You can use Oracle Enterprise Manager to create and edit your materialized view logs, as shown in Figure 7.6. You get to this screen by clicking on the Materialized View Logs link on the Administration page and then clicking on the Create button. The first step is to enter the table name, such as EASYDW.CUSTOMER. Note that you can only specify the name of the table on which the materialized view log is being defined—the name of the materialized view log itself is automatically determined by Oracle and cannot be modified by the user. Pressing the Go button will give you a list of available columns. From this list, you can choose the columns you would like to add to the materialized view log. Once you have made your choices, you can click the Show SQL button to see the SQL command or click OK to create the materialized view log.

Creating a Materialized View Log in Oracle Enterprise Manager

Figure 7.6. Creating a Materialized View Log in Oracle Enterprise Manager

Other Requirements for Fast Refresh

In addition to requiring materialized view logs on the detail tables, the defining query of a materialized view to be fast refreshed must adhere to certain rules. For example, if the materialized view contains an aggregate operator, it must also include some additional supporting aggregates—if the materialized view had SUM(x) or AVG(x), it must also have COUNT(x); if it had STDDEV(x), it must also include SUM(x), COUNT(x), and SUM(x * x). In the previous section, we saw an example of the PRODUCT_CUSTOMER_MV, where we needed to include ROWID columns for the detail tables in the materialized views.

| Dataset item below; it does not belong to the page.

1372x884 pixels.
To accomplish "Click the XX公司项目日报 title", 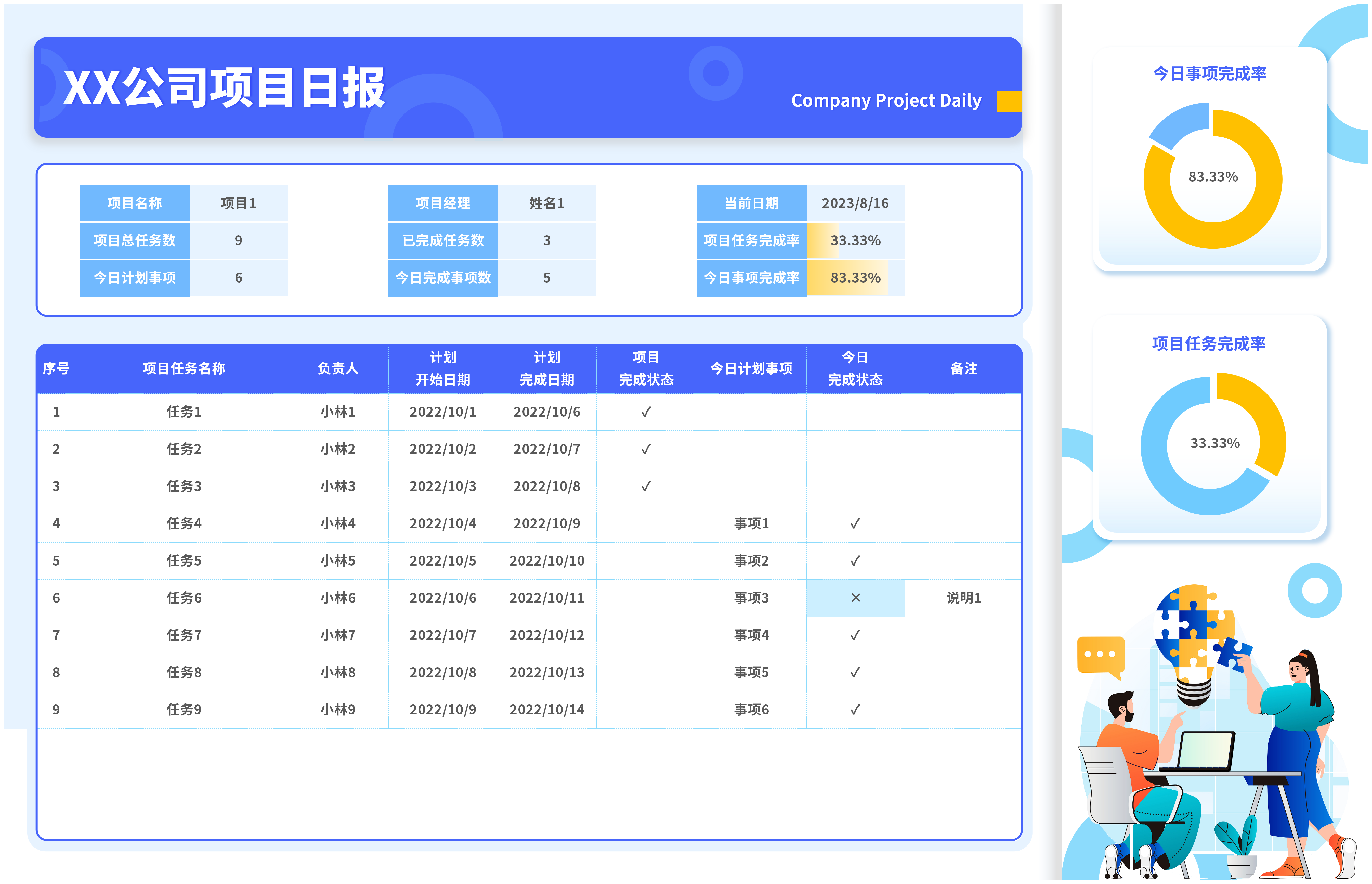I will tap(224, 88).
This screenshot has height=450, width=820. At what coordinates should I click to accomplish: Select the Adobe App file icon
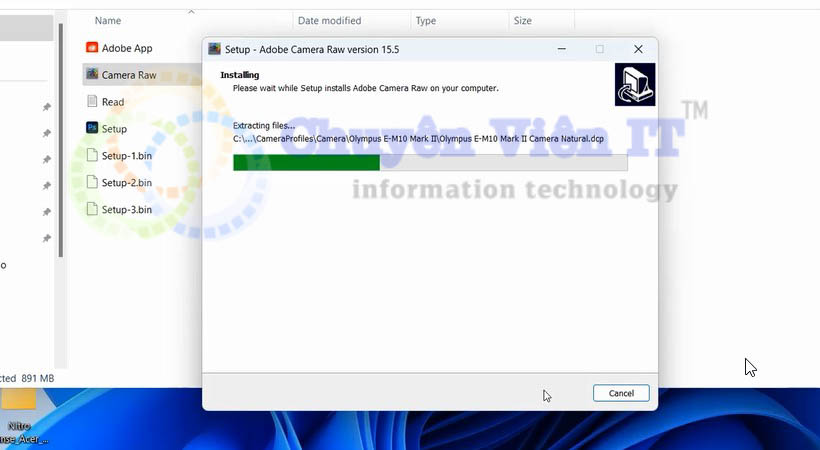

Rather than trying to remember such detailed rules for when a particular materialized view is fast refreshable, we would recommend that you simply use the EXPLAIN_MVIEW and TUNE_MVIEW tools provided for this purpose. The EXPLAIN_MVIEW tool will explain which operations (such as fast refresh or query rewrite) the materialized view can or cannot support and the reasons why not. The TUNE_MVIEW tool will suggest modifications to the materialized view to fix any problems reported by EXPLAIN_MVIEW. These tools will be discussed later in this chapter.

Partition Change Tracking

Partitioned tables are a common feature in a warehouse. In Chapter 5, we saw the use of partitioning to load data into the warehouse. In Chapter 6, we discussed how partitioning can help improve query performance using partition pruning.

Oracle 9i introduced a new feature known as Partition Change Tracking (PCT). With this feature, whenever any DML or partition maintenance operation occurs to a partitioned detail table referenced by a materialized view, Oracle keeps track of the updated partitions. Then, during refresh, Oracle can identify which portion of the materialized view corresponds to the updated partitions in the detail tables, and recompute only that portion of the materialized view. This is referred to as PCT refresh.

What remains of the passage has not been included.